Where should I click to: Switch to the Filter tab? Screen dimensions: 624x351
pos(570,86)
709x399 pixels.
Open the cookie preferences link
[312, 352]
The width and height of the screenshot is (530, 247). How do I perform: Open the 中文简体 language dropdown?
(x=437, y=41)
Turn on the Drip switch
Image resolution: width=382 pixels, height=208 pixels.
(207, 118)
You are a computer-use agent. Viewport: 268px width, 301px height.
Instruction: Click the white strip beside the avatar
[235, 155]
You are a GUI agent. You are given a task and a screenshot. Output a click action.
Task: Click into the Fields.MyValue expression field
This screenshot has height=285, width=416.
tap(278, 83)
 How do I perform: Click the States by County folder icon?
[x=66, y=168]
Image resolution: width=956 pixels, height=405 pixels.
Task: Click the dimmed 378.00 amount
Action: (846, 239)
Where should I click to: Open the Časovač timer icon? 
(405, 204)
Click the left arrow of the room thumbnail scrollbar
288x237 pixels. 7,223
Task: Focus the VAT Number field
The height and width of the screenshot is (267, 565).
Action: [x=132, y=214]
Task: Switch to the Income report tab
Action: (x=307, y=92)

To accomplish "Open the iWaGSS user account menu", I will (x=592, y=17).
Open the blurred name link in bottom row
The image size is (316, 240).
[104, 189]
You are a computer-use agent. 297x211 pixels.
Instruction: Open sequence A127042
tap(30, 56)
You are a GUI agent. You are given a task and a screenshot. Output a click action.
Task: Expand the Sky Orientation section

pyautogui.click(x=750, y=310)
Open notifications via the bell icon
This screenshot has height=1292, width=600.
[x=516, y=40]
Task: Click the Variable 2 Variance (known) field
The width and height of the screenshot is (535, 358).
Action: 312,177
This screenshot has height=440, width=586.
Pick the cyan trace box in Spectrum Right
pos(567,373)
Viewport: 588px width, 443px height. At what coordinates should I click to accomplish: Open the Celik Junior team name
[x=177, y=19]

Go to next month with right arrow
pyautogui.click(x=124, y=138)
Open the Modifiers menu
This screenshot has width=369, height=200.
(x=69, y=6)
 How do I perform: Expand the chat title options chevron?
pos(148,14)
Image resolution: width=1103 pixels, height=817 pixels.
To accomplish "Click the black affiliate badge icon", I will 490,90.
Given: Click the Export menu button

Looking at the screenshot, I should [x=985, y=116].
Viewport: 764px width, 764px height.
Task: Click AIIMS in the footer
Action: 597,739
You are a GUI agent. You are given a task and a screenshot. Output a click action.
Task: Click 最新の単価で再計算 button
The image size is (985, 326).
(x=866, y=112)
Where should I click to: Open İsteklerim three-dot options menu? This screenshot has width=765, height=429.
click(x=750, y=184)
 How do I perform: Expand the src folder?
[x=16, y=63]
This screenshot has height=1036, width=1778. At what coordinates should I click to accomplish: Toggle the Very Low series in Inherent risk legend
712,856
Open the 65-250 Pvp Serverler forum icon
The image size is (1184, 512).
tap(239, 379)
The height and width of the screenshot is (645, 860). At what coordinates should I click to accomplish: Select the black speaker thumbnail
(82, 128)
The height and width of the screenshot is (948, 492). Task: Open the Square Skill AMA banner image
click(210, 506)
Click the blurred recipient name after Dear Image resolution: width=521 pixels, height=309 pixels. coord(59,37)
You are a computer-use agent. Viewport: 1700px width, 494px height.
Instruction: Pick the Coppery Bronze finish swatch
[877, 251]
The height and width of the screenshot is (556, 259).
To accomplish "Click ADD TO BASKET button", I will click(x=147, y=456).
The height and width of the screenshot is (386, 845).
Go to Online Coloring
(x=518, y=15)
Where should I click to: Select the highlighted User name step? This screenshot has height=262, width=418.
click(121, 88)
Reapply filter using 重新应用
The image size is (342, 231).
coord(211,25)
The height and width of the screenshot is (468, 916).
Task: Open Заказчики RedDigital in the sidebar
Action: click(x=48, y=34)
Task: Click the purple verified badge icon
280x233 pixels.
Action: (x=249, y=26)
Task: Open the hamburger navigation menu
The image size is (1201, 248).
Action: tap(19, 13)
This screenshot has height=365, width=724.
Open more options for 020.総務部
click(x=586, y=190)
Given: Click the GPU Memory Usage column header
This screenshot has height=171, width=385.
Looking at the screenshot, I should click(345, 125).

*-*-*

EXERCISE AIM
Please go through the listing and return each line that has "blurred" in it.

TASK ANSWER
Open the blurred name link in bottom row
Click the blurred recipient name after Dear Image resolution: width=521 pixels, height=309 pixels. coord(59,37)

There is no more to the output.